Today’s Hate Mail From Dennis And June White
Published: July 04, 2009
Hooray for the First Amendment! Yes, it’s little things like that that allow Wordsmoker’s GLORIOUS New York SERVER to publish articles asking pertinent questions like “WHO WRITES SARAH PALIN’S RIDICULOUS BRAINFUCKING SPEECHES IS IT HER FUCKING GRANDSON TRIPPY OR TUFTY OR TURGID OR WHATEVER THE FUCK THE BUCKET OF SNOWBILLY CHROMOSOMES IS CALLED? OR DOES SHE JUST NOTE DOWN WHATEVER MESSAGES BRISTOL GETS ON HER OUIJA BOARD FROM A DEAD FRENCH AIRMAN CALLED MAURICE?”
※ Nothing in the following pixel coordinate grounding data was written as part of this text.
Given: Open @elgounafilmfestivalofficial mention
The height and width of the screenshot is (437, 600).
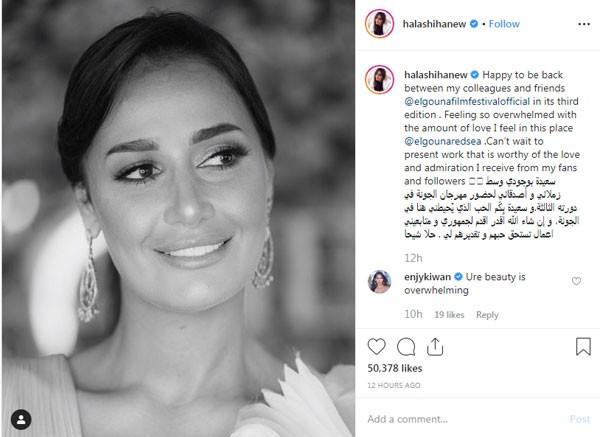Looking at the screenshot, I should pyautogui.click(x=467, y=101).
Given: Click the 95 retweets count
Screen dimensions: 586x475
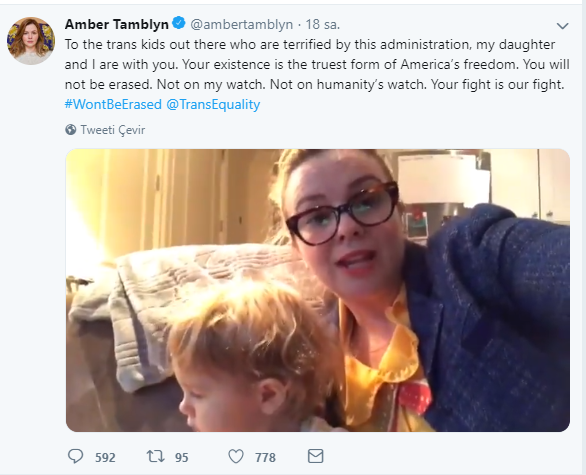Looking at the screenshot, I should 182,457.
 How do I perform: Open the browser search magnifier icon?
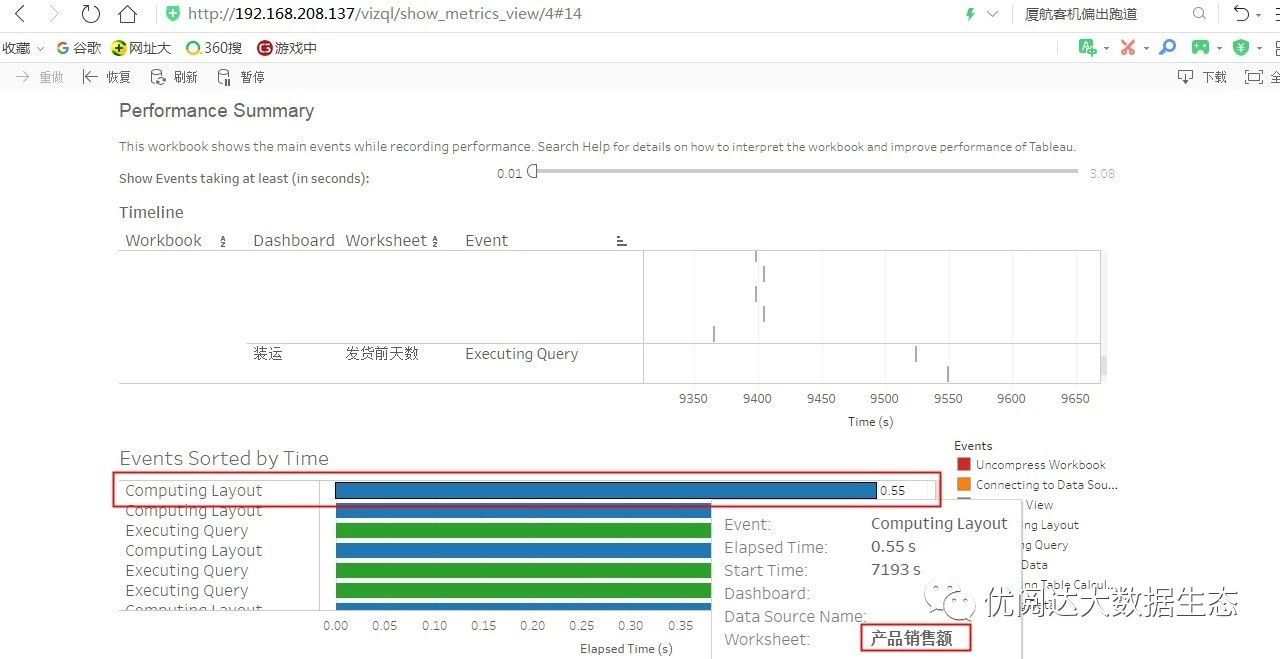coord(1198,14)
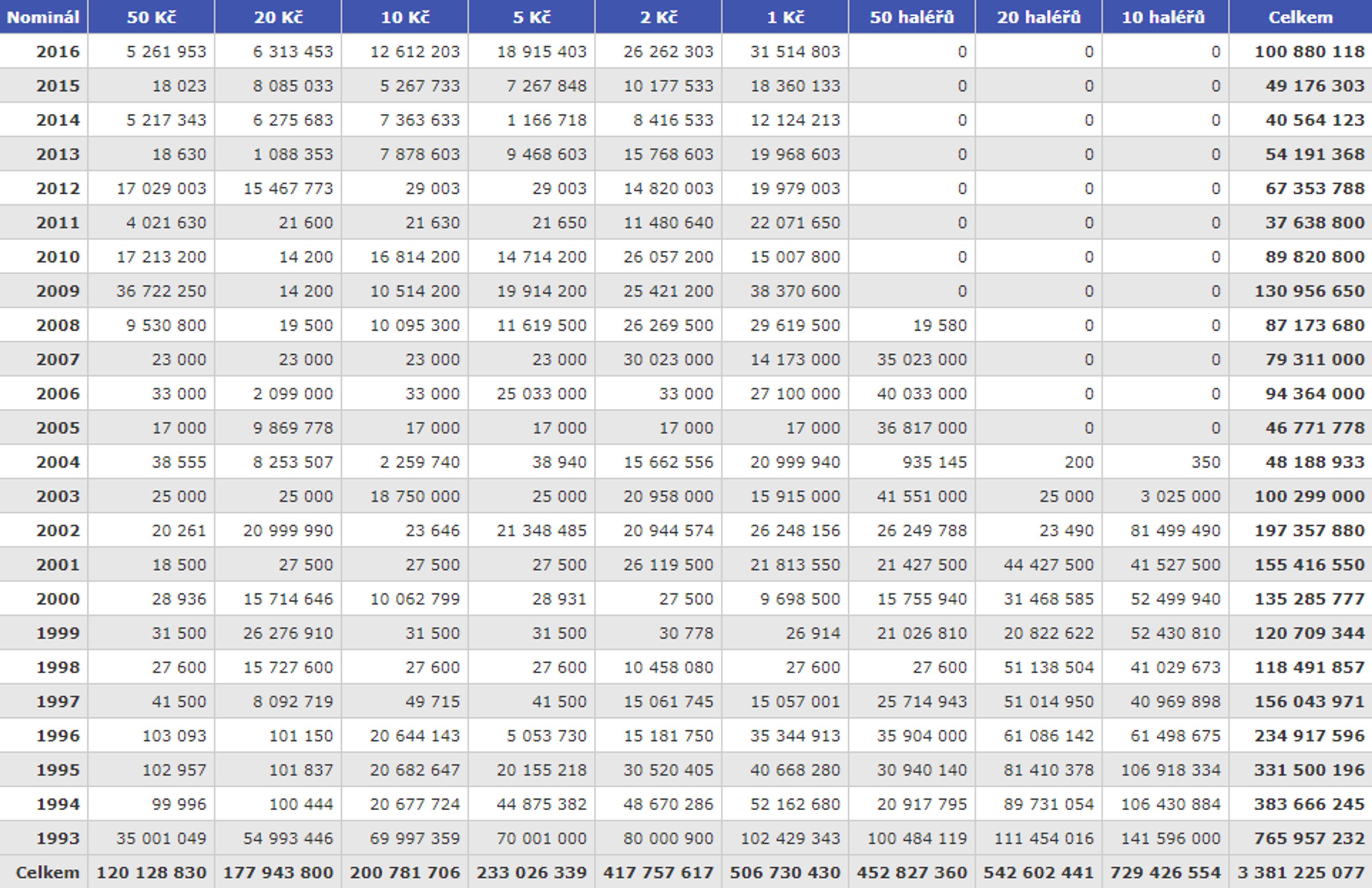Click grand total 3 381 225 077
1372x888 pixels.
(x=1301, y=872)
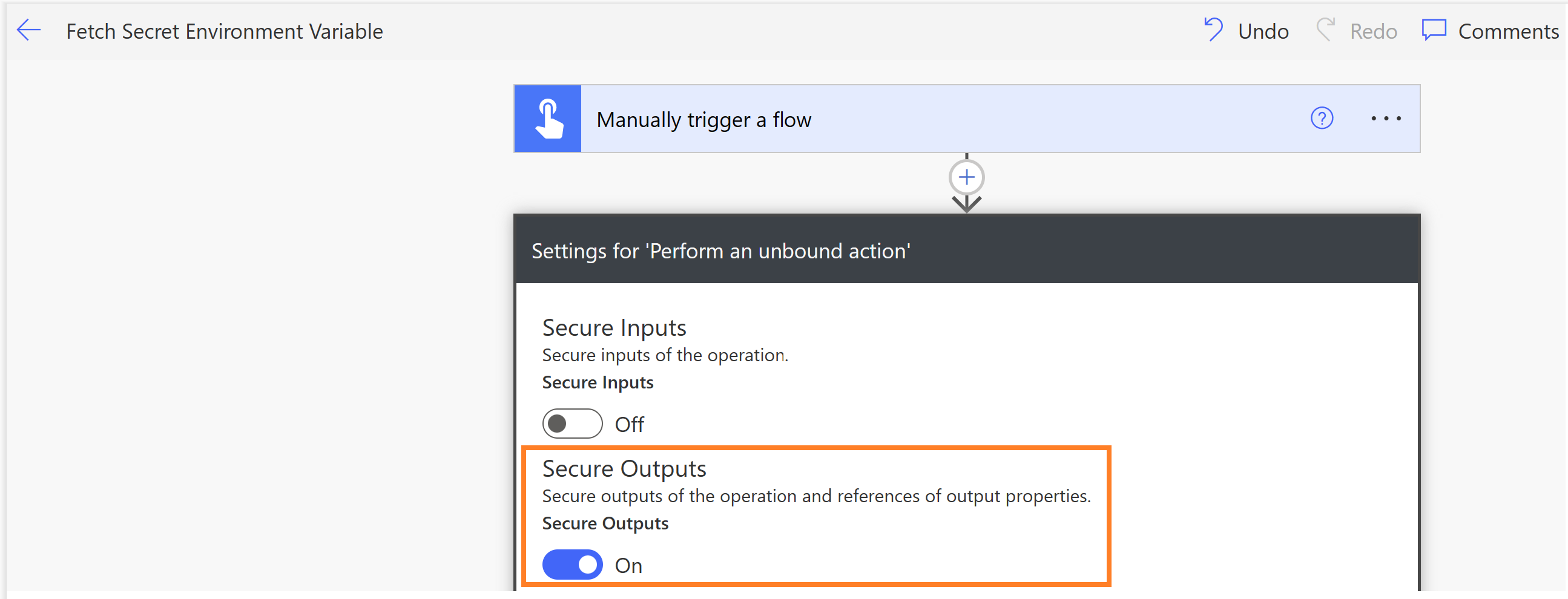Turn off the Secure Outputs toggle
Screen dimensions: 1568x599
572,565
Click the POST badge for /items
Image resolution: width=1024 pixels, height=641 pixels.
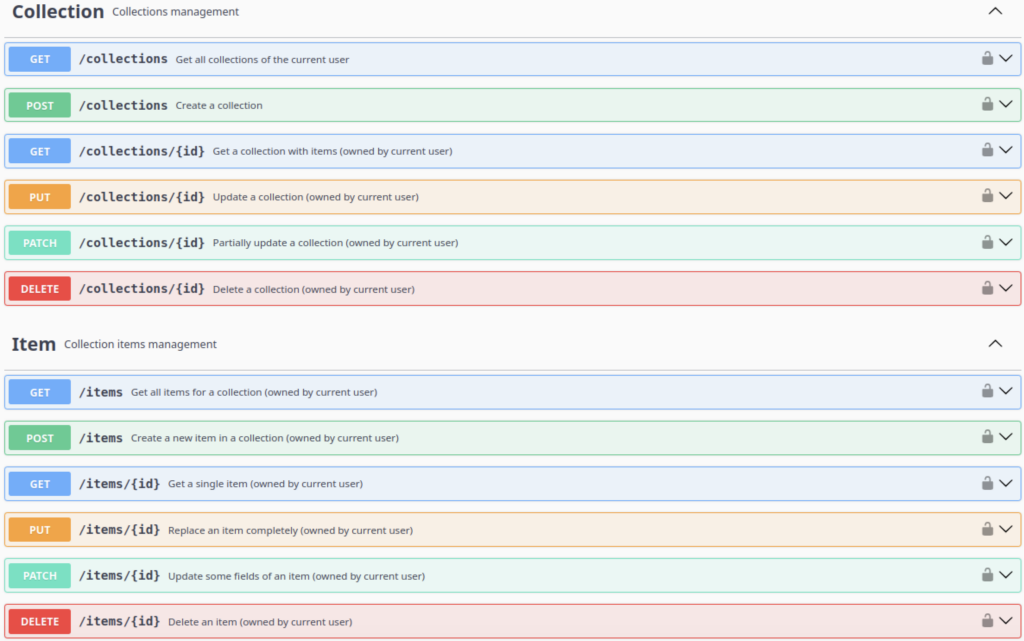[x=40, y=438]
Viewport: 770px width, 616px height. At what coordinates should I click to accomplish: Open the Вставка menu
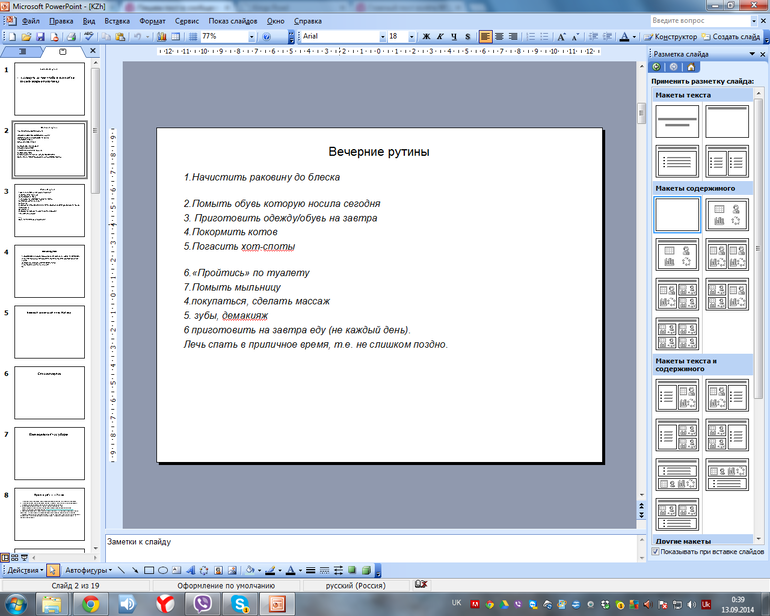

It’s questions like this that fill my sick mind up like so many dead turkeys in a hopper on Thanksgiving Day in Alaska. And sometimes these turkey-hopper questions bubble up and I ask “Hey, Sarah’s on the electric TV here, babbling away like the Feds are just around the corner, yes, the corner you can just see beyond the twelve people watching her resignation speech while the seabirds squawk in unison like Keith Olbermann’s kidneys as they pass a gay bar at happy hour” (I have no idea what this means, btw).
Okay. So I did write something scathing-ish yesterday, asking if the jumble of not-of-this-earth sentences pouring out of Sarah’s petulant little snowblowing mouth were actually written by poor little Trump Tripp Trap Trig Palin using his crayons or the magnetic letters on adorable Sarah’s fridge while he was on an Olbermann-esque bender.
Dennis and June White didn’t like it. One bit. The evidence:

Yes. Instead of spending time explaining their problem with the post (which was picked up by some wingnutty sites, so I’m guessing that’s where they found it) or even asking for an apology for something which I guess was close to the bone (much like the bones of a turkey meeting steel blades in a hopper), they just went with the old classic (and I quote)
you are all just small pieces of shit!
As much as I enjoy reading feedback, Dennis and June White, I have to disagree. We are not “just small pieces of shit.”
We are stardust.
I apologise if the post upset you, Dennis and June White. That wasn’t my intention. It was more an attempt to get behind the word-mangling that Sarah Palin -- an adult who currently holds the post of governor in Alaska and who ran for the post of Vice President of the United States of America last year - deployed during her resignation speech in front of squawky seabirds and varying degrees of family members, some of which may have been related to her.
Let’s do a deal. The day Sarah Palin stops using Triangle Triptychs Tryptophan Trig Palin as part of her personal campaign to enhance the goals behind her narcissistic personality complex, I will too.
Deal?


No one ever sent me hate mail for my tentacle porn post. That’s okay, I didn’t want any anyway, I guess. (shuffles, kicks rock)
@BRB: I did call you “a sick fucking fuck”, but I was out in the garden at the time and I don’t think you heard me.
Apologies!
xoxo
I’ll have Dennis and June White know that I am NO small piece of shit. I am a massive turd circling the toilet bowl of life, Mr. and Mrs. White, and DON’T YOU FORGET IT.
I re-wrote a joke I heard and included Bristol, The New York Yankees, Gov. Palin, a snowmobile– eeks! I meant a snow machine: they hate it when you call it a snowmobile–and all her children whose names begin with a T. Here is the punchline: “The Aristocrats!”
@Bell: Ahahahahhaha! Does Bob Saget discuss eye sockets of opportunity?
They have a joint email account? Automatic losers.
Also, we get hate mail now? We’ve made it, baby!
Virus: Congrats on the hate mail! I’m with Vox on this one: We’ve made it!
Now that Wordsmoker has the ear of the insane right wing, it’s time to shoot for that proverbial “next level,” you know, with posts about metaphorically dangling John McCain’s car keys above shoulder height or pushing Charles Krauthammer down the stairs! Metaphorically!
Dennis And June White: Please, join us. Kick your feet up. Stay a while. Submit 20 things about yourselves. We’d love to have you.
I get the impression that June White quite likes Wordsmoker’s style, and Dennis is holding her back somewhat. She added in the exclamation mark to soften the blow a tad, he decided to not capitalise because of that incident with e.e.cummings in 1986.
Emancipate yourself, June!! We’ll be here for you.